The message for today is that from every end, a new beginning starts. Obvious, maybe. Obtrusive and convincing. It’s almost 6 years since I backpacked in Taiwan. I owe a lot to Taiwan. It made me a proper backpacker and I know it, and you know it. Remember the days before Taiwan?? I was blowing money on extravagant hotels in Venice for the girl who never wanted me. I was buying the dearest beer on the menu in Slovenia and I paid for a limousine to take me skydiving (OK so I budget backpacked the hell out of New Zealand in 2007 too…). But Taiwan was a new start, something I touched on before.
“It’s never to late to make a brand new start” – Paul Weller
It never is, but when does an end end and a start start? When does a start end and an end start? What’s the defining moment? The truth is, you know it when it happens. I closed the door on my career on car ferries in September 2009 in order to find some relaxation and charm in Taiwan, with the probability that I would end up in an Irish Pub in Australia serving Guinness. It wasn’t just a pipe dream. I made it happen. But in between, something ended and in the end, something began.
“Every beginning comes from some other beginning’s end” – Semisonic
As I listened to my English friends James and Sam singing the words of “Total Eclipse of the Heart” by Bonnie Tyler in Heroes bar (once the Slug and Lettuce) in Bournemouth in 2009 on my farewell night in Europe, I shed the biggest tear. It was an end. The boys made me cry. That’s lads for you.

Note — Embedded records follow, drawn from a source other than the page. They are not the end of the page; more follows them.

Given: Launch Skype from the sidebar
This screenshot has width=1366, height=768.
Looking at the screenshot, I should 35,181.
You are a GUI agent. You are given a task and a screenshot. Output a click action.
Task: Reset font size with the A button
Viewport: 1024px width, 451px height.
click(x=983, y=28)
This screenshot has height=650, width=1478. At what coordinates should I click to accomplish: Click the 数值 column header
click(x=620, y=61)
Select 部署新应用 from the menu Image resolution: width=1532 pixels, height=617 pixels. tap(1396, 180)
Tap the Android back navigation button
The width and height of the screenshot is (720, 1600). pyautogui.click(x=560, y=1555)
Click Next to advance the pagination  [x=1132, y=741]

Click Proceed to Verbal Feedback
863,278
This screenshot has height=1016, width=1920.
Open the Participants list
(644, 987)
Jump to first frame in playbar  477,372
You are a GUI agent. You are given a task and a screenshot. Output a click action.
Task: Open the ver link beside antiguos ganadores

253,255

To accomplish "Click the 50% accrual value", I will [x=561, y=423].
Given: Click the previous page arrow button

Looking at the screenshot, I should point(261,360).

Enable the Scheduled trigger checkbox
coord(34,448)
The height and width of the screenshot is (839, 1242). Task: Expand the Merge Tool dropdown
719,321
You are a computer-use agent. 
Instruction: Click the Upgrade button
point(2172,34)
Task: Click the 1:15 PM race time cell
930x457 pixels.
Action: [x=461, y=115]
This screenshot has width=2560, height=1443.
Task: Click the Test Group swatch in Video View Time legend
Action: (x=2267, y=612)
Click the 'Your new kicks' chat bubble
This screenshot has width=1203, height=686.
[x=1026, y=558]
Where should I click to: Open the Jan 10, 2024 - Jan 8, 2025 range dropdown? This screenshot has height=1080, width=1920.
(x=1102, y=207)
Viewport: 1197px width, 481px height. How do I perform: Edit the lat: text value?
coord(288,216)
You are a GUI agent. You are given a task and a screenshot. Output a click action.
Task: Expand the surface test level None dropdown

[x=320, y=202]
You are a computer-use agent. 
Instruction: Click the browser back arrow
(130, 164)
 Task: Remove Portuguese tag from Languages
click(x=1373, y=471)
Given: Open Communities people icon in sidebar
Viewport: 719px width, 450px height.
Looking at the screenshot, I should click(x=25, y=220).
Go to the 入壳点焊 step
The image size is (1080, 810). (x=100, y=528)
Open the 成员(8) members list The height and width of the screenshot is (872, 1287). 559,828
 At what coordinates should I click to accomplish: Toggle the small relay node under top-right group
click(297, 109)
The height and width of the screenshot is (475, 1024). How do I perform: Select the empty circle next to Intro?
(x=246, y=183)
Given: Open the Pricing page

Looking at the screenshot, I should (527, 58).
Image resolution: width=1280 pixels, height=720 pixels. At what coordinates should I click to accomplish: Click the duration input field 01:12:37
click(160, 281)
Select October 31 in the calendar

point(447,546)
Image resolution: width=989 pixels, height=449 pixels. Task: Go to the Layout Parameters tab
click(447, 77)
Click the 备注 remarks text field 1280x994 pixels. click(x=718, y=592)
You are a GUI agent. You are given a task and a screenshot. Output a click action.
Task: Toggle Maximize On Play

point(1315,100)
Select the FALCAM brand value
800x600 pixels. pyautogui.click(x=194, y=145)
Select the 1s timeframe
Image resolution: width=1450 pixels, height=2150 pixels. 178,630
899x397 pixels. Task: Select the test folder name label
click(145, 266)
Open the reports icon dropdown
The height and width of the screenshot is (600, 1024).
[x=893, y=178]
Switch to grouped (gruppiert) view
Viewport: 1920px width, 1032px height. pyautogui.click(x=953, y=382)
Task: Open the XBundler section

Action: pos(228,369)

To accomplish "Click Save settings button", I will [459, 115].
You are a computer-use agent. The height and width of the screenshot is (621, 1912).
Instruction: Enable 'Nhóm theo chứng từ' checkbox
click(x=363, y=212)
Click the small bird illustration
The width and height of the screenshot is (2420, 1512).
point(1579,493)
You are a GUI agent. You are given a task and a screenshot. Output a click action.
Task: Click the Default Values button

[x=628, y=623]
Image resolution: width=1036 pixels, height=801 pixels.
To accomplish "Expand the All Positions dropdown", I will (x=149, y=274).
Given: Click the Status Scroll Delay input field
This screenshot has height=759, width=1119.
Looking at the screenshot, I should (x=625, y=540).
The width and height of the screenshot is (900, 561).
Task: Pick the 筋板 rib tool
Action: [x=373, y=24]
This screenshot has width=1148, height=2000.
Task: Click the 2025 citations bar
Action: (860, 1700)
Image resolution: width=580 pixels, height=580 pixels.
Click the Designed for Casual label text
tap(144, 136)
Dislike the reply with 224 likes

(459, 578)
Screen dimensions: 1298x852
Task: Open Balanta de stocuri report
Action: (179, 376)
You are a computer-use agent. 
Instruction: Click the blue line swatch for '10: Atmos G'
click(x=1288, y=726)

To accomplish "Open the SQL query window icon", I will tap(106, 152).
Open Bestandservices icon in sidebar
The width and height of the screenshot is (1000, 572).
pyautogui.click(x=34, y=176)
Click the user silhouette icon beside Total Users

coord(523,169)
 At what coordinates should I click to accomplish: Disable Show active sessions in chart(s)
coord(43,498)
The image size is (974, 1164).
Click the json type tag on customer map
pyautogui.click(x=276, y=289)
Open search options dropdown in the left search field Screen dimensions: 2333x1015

“Turn around, every now and then I get a little bit lonely”
(sure thing, no shit Holmesy)
Taiwan was the game changer. It was an un-used sub. Yeah I’d been to China two years earlier as a naive backpacker. But in Taiwan my pulse pumped, my heart beat and every day was an adventure. Ask my best mate Millwall Neil – he’d never seen me so buzzing. The Bournemouth dream had ended. The door closed on Europe and the new beginning was Taiwan. Life had changed and there was no going back. I had no fear.
“It’s the eye of the tiger, it’s the cream of the fight” – Rocky
I wasn’t scared of anything any more. Guess what? I did all sorts of crazy sh*t. I started to make a list of things to write about in the book of mine and it’s mostly crazy stuff. It won’t be tips on backpacking for sure. Like I got my dick sucked in Taiwan in the upstairs of a local bar in the city of Kaohsiung. Just because a girl said to me “Way Goran i suck your dick” (and she bought me a drink too). After that, I headed to the southern most tip of the island for inspiration and I got it. Millwall Neil and loads of Taiwanese people had me out partying by night, eating ridiculous food by day like duck face and sweating floods all afternoon. It was crazy and life was good again. The end was over. It was a new beginning. Europe was over. Asia had arrived. I drank a bottle of wine as I watched the solemn sun sink on the southern tip of Taiwan and bang.
When I landed in Malaysia on route to Australia, I was a changed man. I set my sights on bigger things. I was done with the past and it was time to aim high.
“Aim high, no pale imitation” – Neil Finn
So if you’re at a crossroads while reading this, you might be near the end of a beginning, and if you are there should be a new start. Close the door on your horrors of yesterday and live a little. It ain’t a bad old world.